1. Justice Thomas's opening paragraph in his dissent is particularly stinging:
Long ago, William Blackstone wrote that “the law of the land … postpone[s] even public necessity to the sacred and inviolable rights of private property.” 1 Commentaries on the Laws of England 134—135 (1765) (hereinafter Blackstone). The Framers embodied that principle in the Constitution, allowing the government to take property not for “public necessity,” but instead for “public use.” Amdt. 5. Defying this understanding, the Court replaces the Public Use Clause with a “'[P]ublic [P]urpose’” Clause, ante, at 9—10 (or perhaps the “Diverse and Always Evolving Needs of Society” Clause, ante, at 8 (capitalization added)), a restriction that is satisfied, the Court instructs, so long as the purpose is “legitimate” and the means “not irrational,” ante, at 17 (internal quotation marks omitted). This deferential shift in phraseology enables the Court to hold, against all common sense, that a costly urban-renewal project whose stated purpose is a vague promise of new jobs and increased tax revenue, but which is also suspiciously agreeable to the Pfizer Corporation, is for a “public use.”

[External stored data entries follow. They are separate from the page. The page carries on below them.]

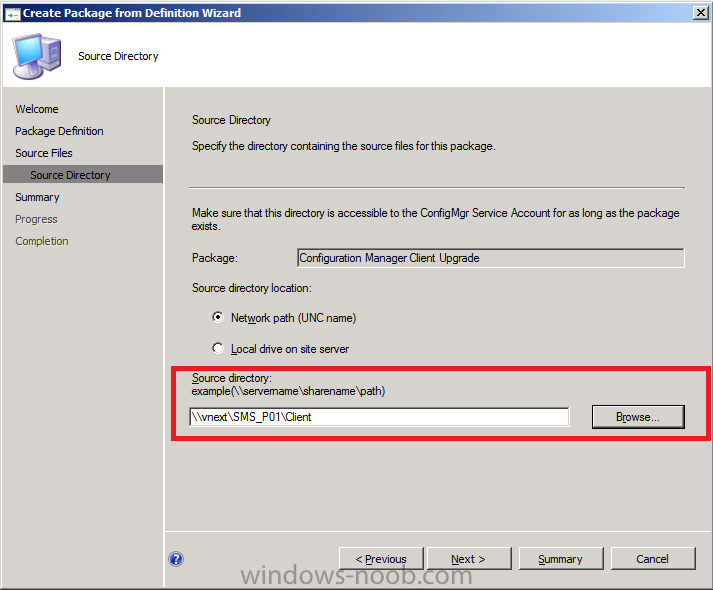Cancel the wizard

pos(653,559)
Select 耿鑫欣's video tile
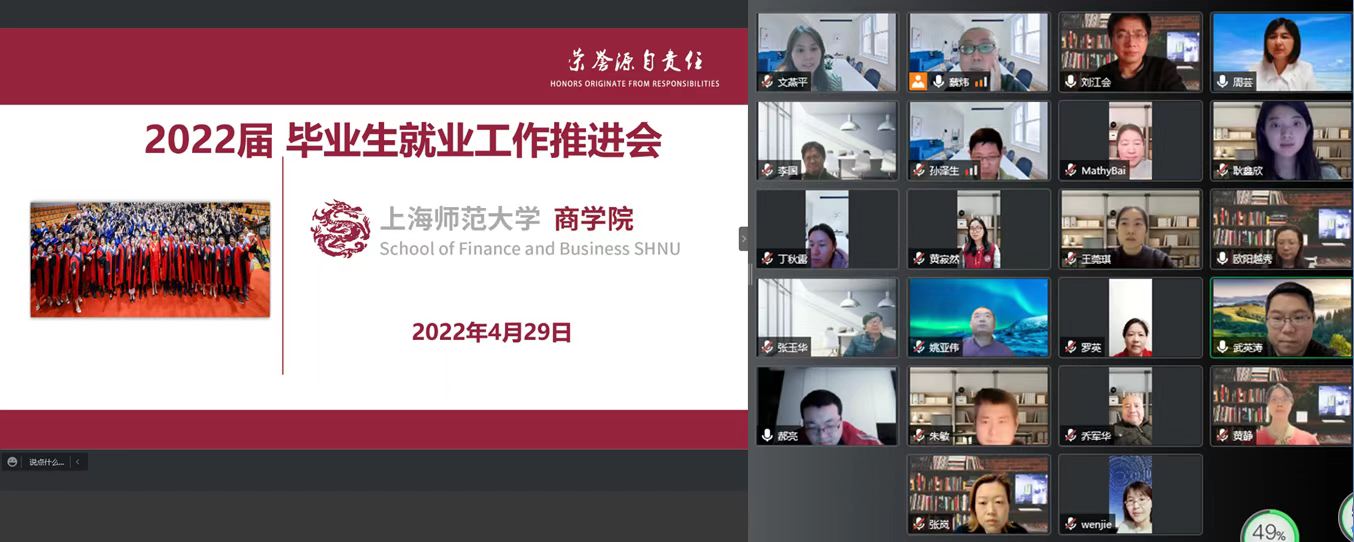 pos(1282,140)
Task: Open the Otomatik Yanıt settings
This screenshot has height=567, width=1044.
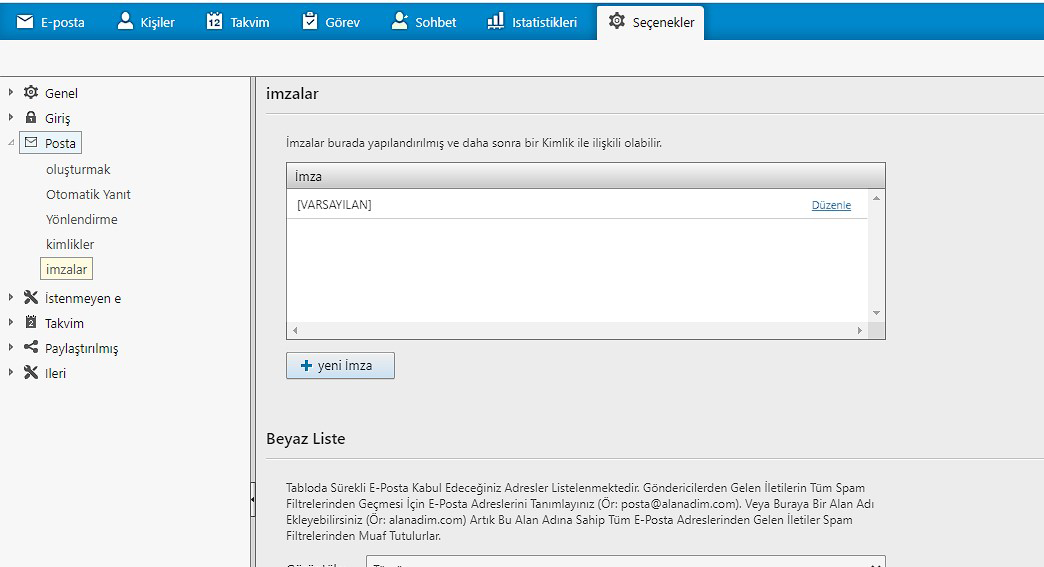Action: 88,194
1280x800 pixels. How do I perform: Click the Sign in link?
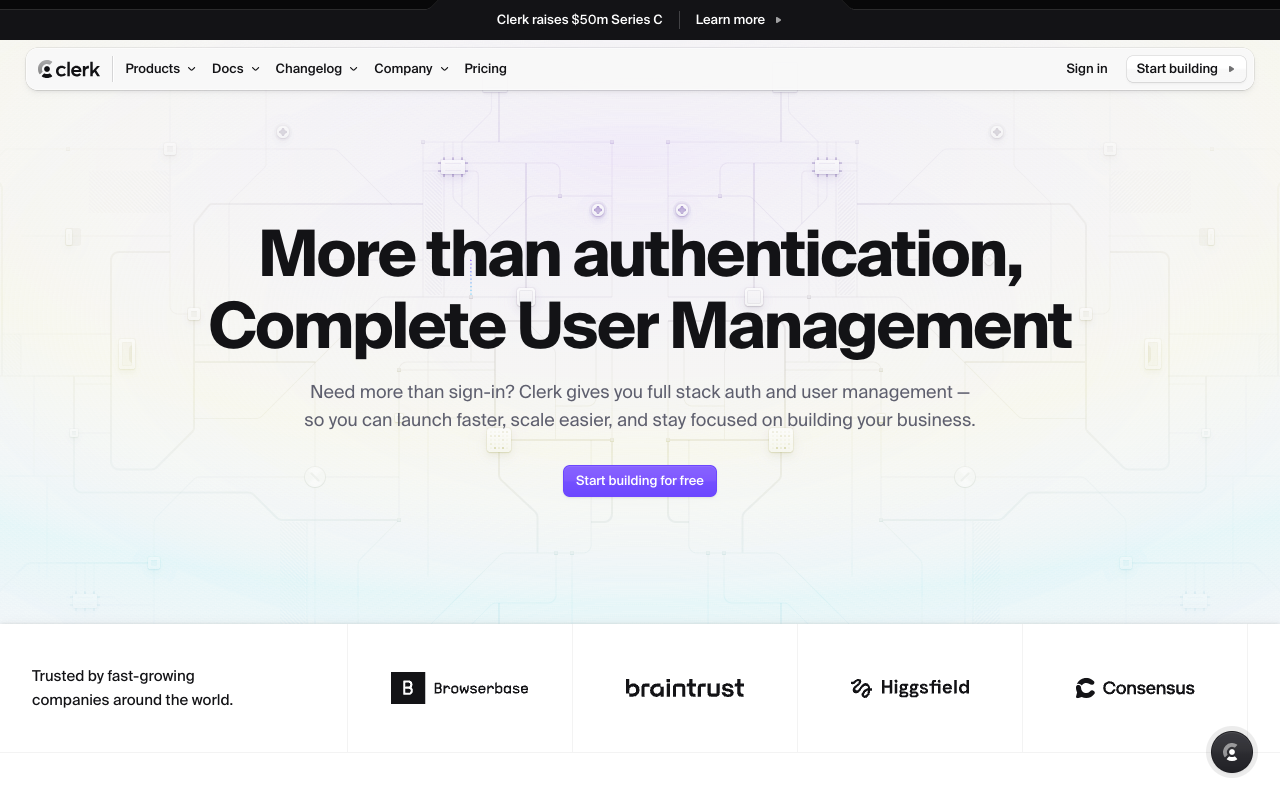tap(1086, 68)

2. Watch carefully to see whether groups such as People for the American Way correctly portray this decision as one in which conservatives favored civil rights while liberals were effectively opposed. The Takings Clause protects a "civil right" as much as anything else in the Constitution. And it should particularly protect the "civil right" to keep your family home when someone else wants to give it to the Pfizer Corporation.

4 Comments:

Blogger ScurvyOaks said...

The Court's jurisprudence is now that you have a constitutional right to do anything you want in your bedroom, other than rest in the confidence that you will continue to own it.

5:12 PM  
Anonymous Anonymous said...

I wouldn't hold my breath for conservatives to get any publicity for this. The AP story I read earlier today breathlessly detailed Sandra Day O'Connor's "scathing" dissent, then moved on to note the "liberal blocks" position, but failed to make even one mention of any other justice.

MichaelH

8:09 PM  
Anonymous Anonymous said...

Like the bedroom and every where else comment of scurvyoaks.

Now that "we" admit that the State can take anything that it wants {in other words: a return to the old world where the King and Lords could do what they wanted to do}, the battle should be over the compensation for the taking. When the taking was for a fort or jail, there was not much "market value" for the proposed use; but now when the taking is for a mall or high class residential use, there should be considerable FUTURE "market value" to be included in the fair market value compensation awared to the takee. The wealth should not just go to the developer and paid off politicians/tax base. Also, there should be some way around the fact that the plan to take an area frequently freezes any maintenance and inprovements, helping to make it appear to be a blighted area.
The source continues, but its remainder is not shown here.